= Written request =
Pull out every line of the records that contains the string "text", matching case exactly.

= Supplied entries =
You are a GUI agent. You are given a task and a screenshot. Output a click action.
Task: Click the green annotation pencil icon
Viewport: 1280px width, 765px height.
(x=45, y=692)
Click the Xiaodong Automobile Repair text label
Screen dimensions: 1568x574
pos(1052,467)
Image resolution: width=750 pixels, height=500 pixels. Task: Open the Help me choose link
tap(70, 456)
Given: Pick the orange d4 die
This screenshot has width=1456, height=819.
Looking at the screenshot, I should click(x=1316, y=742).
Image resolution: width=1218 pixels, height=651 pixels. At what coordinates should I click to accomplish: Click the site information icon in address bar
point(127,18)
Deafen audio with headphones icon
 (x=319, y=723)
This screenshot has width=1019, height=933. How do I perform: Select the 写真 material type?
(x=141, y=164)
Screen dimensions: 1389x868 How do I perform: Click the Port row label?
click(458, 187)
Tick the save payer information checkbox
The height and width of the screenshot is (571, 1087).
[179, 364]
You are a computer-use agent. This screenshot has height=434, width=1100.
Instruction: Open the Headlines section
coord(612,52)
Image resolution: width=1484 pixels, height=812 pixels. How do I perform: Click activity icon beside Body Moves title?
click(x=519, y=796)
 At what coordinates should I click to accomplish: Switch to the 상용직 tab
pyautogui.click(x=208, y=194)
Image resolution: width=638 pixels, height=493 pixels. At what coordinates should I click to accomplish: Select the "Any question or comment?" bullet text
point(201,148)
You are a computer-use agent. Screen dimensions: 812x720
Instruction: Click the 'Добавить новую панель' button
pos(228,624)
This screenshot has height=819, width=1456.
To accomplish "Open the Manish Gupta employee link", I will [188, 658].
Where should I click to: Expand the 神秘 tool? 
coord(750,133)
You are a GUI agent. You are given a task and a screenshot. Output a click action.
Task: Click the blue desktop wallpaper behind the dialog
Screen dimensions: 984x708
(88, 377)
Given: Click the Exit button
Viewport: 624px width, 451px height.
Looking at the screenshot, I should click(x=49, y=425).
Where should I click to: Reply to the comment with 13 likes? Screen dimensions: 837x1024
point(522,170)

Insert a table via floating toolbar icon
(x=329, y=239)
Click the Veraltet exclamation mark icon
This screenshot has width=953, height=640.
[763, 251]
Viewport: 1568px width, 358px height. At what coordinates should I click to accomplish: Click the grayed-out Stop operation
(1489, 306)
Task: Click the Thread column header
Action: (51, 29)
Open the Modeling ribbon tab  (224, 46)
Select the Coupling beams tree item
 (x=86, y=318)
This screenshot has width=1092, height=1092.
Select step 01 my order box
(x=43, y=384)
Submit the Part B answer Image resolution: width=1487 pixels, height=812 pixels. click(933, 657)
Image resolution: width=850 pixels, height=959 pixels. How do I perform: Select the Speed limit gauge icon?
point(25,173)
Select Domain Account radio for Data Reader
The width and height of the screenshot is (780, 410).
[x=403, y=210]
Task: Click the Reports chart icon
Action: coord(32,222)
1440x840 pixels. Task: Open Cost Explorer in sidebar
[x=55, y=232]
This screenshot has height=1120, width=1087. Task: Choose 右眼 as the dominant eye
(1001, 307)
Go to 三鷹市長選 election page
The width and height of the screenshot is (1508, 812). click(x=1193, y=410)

= Full output =
Click the Xiaodong Automobile Repair text label
Image resolution: width=638 pixels, height=493 pixels. At what coordinates should I click to accomplish: Select the "Any question or comment?" bullet text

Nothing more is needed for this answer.